Relating neuronal nicotinic acetylcholine receptor subtypes defined by subunit composition and channel function.

Neuronal nicotinic acetylcholine receptors (nAChRs) are widespread, diverse ion channels involved in synaptic signaling, addiction, and disease. Despite their importance, the relationship between native nAChR subunit composition and function remains poorly defined. Chick ciliary ganglion neurons express two major nAChR types: those recognized by alpha-bungarotoxin (alphaBgt), nearly all of which contain only alpha7 subunits (alpha7-nAChRs) and those insensitive to alphaBgt, which contain alpha3, alpha5, beta4, and, in some cases, beta2 subunits (alpha3*-nAChRs).
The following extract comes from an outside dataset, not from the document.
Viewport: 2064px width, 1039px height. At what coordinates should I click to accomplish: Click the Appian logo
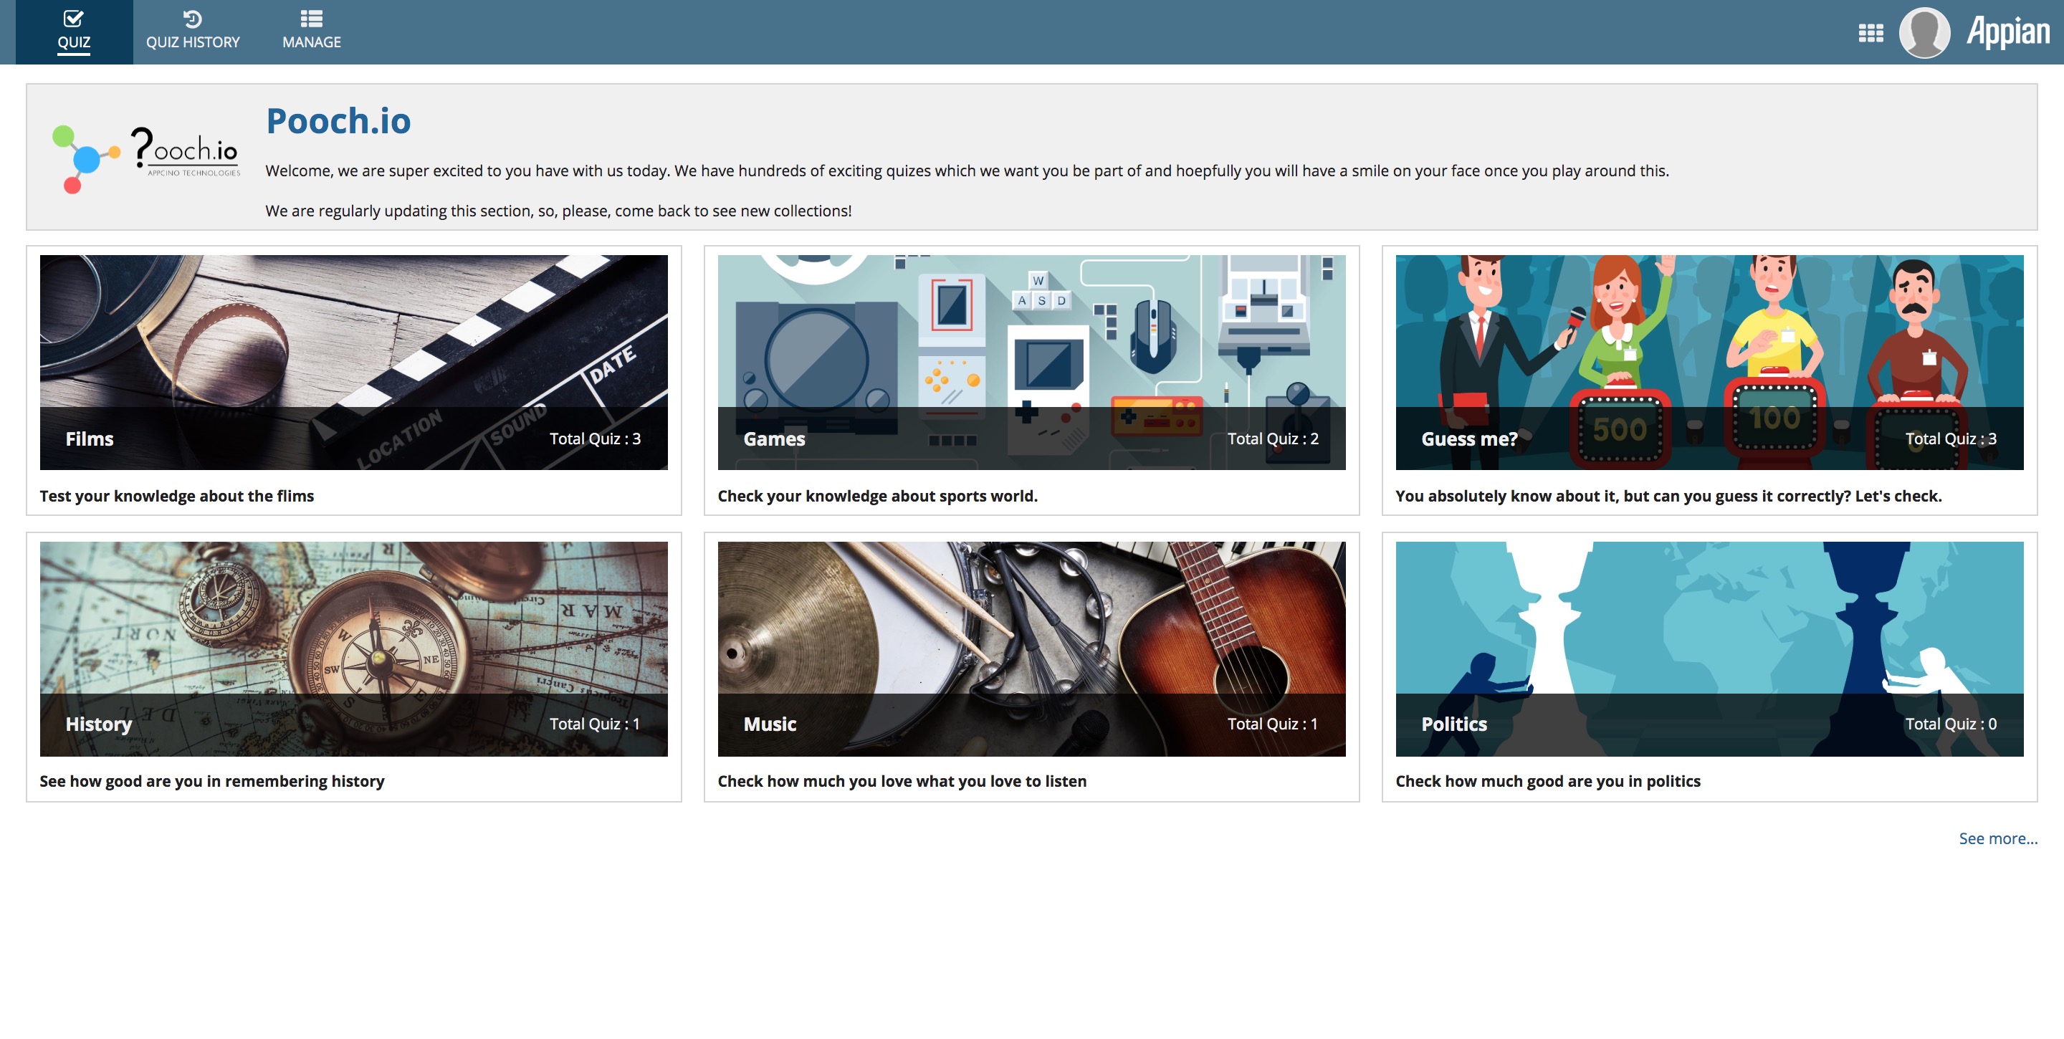click(2007, 33)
We explored the relationship between nAChR composition and channel function using toxins recognizing alpha7 subunits (alphaBgt), and alpha3/beta4 (alpha-conotoxin-AuIB), or alpha3/beta2 (alpha-conotoxin-MII) subunit interfaces to perturb responses induced by nicotine, alpha7-, or alpha3-selective agonists (GTS-21 or epibatidine, respectively). Using these reagents, fast-decaying whole-cell current components were attributed solely to alpha7-nAChRs, and slow-decaying components mostly to alpha3*-nAChRs. In outside-out patches, nicotine activated brief 60- and 80-pS single nAChR channel events, and mixed-duration 25- and 40-pS nAChR events. Subsequently, 60- and 80-pS nAChR events and most brief 25- and 40-pS events were attributed to alpha7-nAChRs, and long 25- and 40-pS events to alpha3*-nAChRs. alpha3*-nAChRs lacking beta2 subunits seemed responsible for long 25 pS nAChR events, whereas those containing beta2 subunits mediated the long 40 pS nAChR events that dominate single-channel records. These results reveal greater functional heterogeneity for alpha7-nAChRs than previously expected and indicate that beta2 subunits contribute importantly to alpha3*-nAChR function. By linking structural to functional nAChR subtypes, the findings also illustrate a useful pharmacological strategy for selectively targeting nAChRs.